Alicja Janosz zasłynęła w polskim show biznesie jako zwyciężczyzni pierwszej edycji Idola. Niedługo potem wydała swój największy hit Zbudziłam się, w którym śpiewała o jajecznicy. Od tego czasu minęło 17 długich lat, a piosenkarka kilkukrotnie próbowała swojego szczęścia w branży muzycznej. Niestety nigdy nie udało jej się odnieść dużego sukcesu komercyjnego, o który zabiegała.
Pięć lat temu Alicja Janosz *urodziła syna i "tymczasowo" wycofała się z show biznesu. Od tego czasu zapowiadała swój wielki powrót, który, poza pojedynczymi występami, ostatecznie nigdy nie nastąpił. Nie oznacza to jednak, że całkowicie wycofała się z mediów, bowiem jest wciąż aktywna na Instagramie. Co jakiś czas informuje tam fanów (?)* o ważniejszych momentach ze swojego życia.
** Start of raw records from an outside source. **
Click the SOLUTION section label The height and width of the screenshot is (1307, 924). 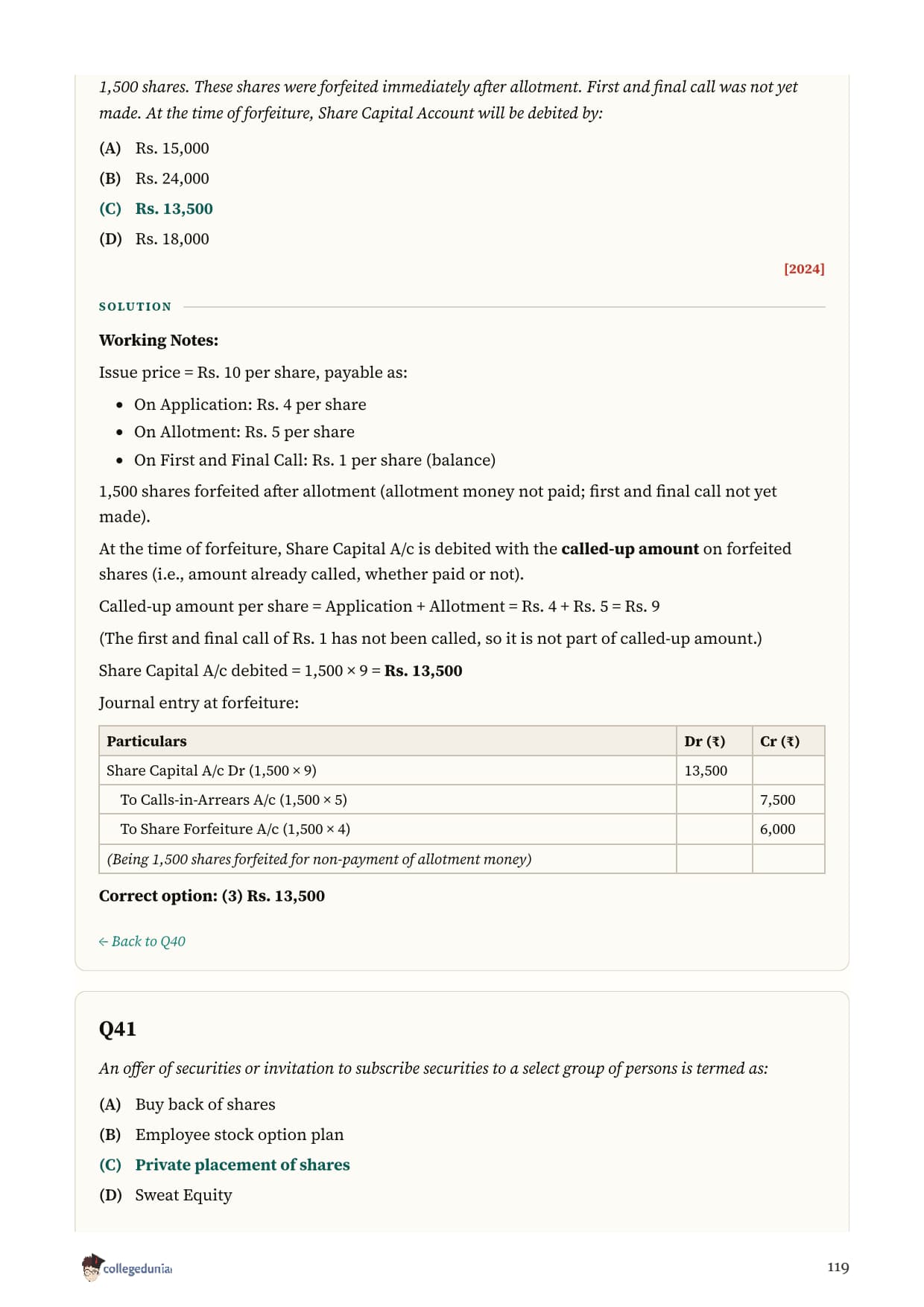click(135, 307)
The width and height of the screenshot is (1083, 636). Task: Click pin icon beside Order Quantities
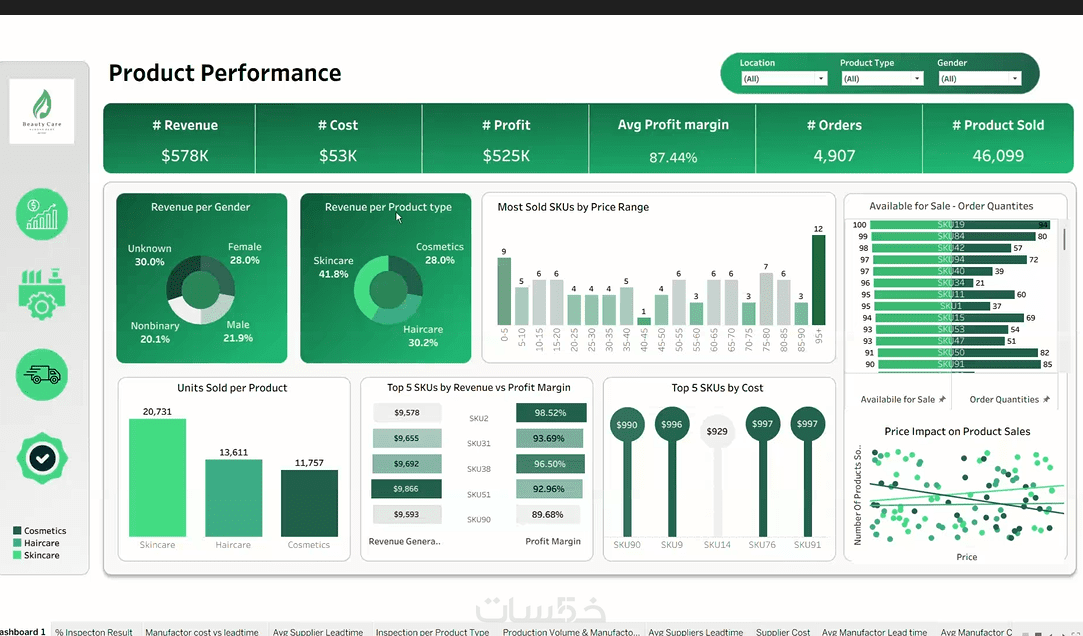click(1046, 400)
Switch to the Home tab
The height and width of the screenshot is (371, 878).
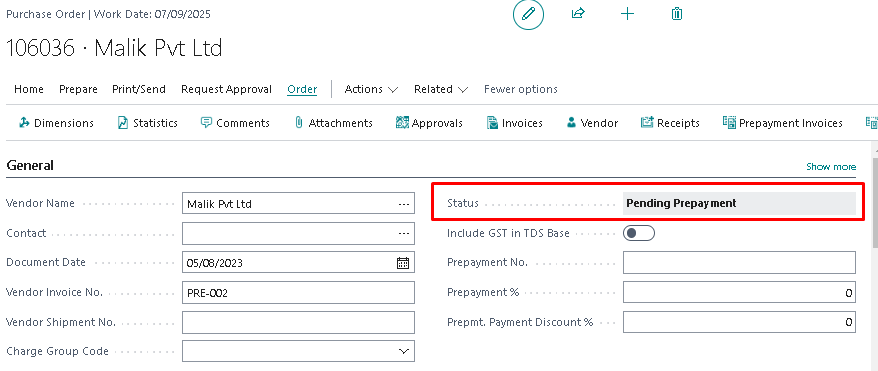[x=29, y=90]
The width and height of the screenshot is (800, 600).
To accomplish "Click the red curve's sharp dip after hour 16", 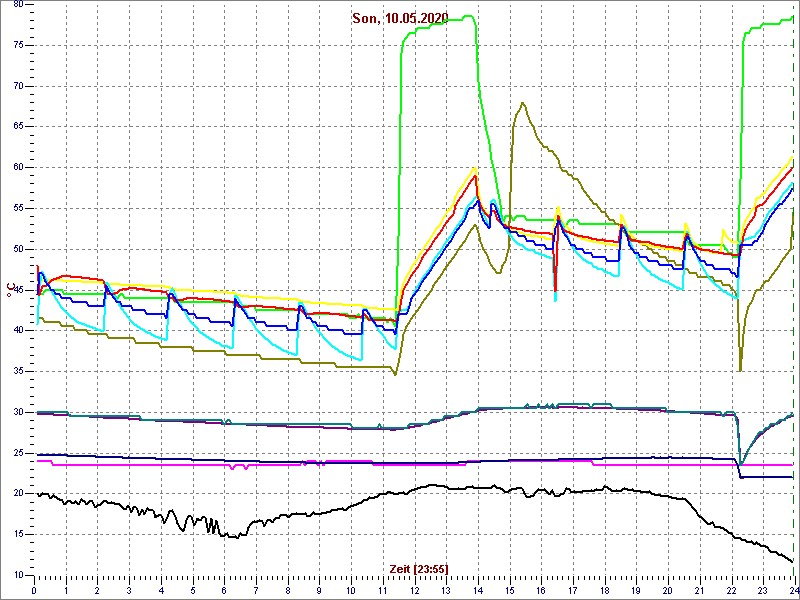I will click(x=555, y=290).
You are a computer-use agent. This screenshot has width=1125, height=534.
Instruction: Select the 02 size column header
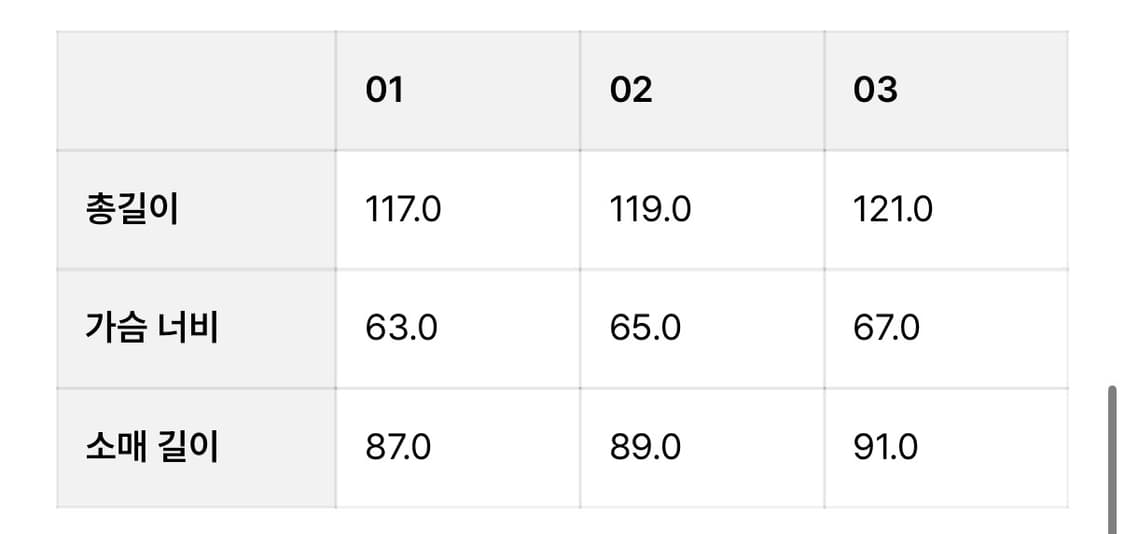tap(631, 91)

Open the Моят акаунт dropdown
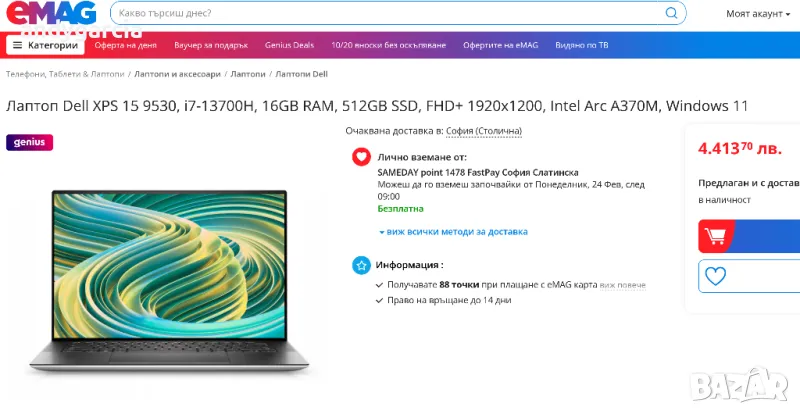[758, 14]
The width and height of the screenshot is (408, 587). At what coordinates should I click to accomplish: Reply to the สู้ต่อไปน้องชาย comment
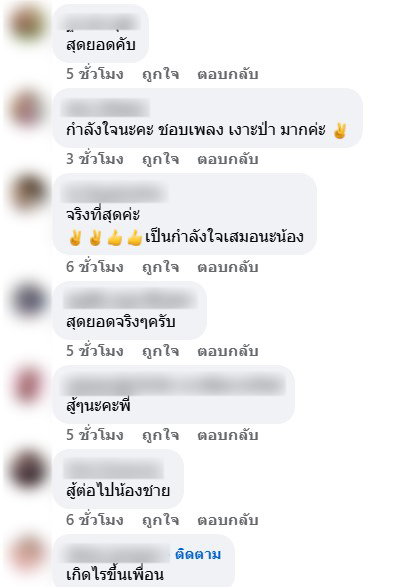click(x=228, y=520)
Tak jest i tym razem, a Ala Janosz postanowiła podzielić się z obserwującymi rozczulającą pamiątką. Kilka dni temu syn Alicji Janosz obchodził swoje 5. urodziny, co piosenkarka wraz z mężem uczcili uroczym zdjęciem. Jednocześnie Janosz potwierdziła w ten sposób, że w jej życiu prywatnym wszystko układa się jak trzeba i tworzą wspólnie z mężem szczęśliwą rodzinę.
Nasze słonko za moment już będzie 5-latkiem. Cały weekend celebrujemy jego narodziny, a wdzięczność i radość, że mogę być jego mamą rozpiera moje serducho tak, że czasem się obawiam, że mi wyłamie żebra - napisała Alicja Janosz na Instagramie.
Trzeba przyznać, że czas leci, a Alicja Janosz wyraźnie wydoroślała. Z tego powodu po dawnej dziewczynie śpiewającej o jajecznicy praktycznie nie ma już dziś śladu.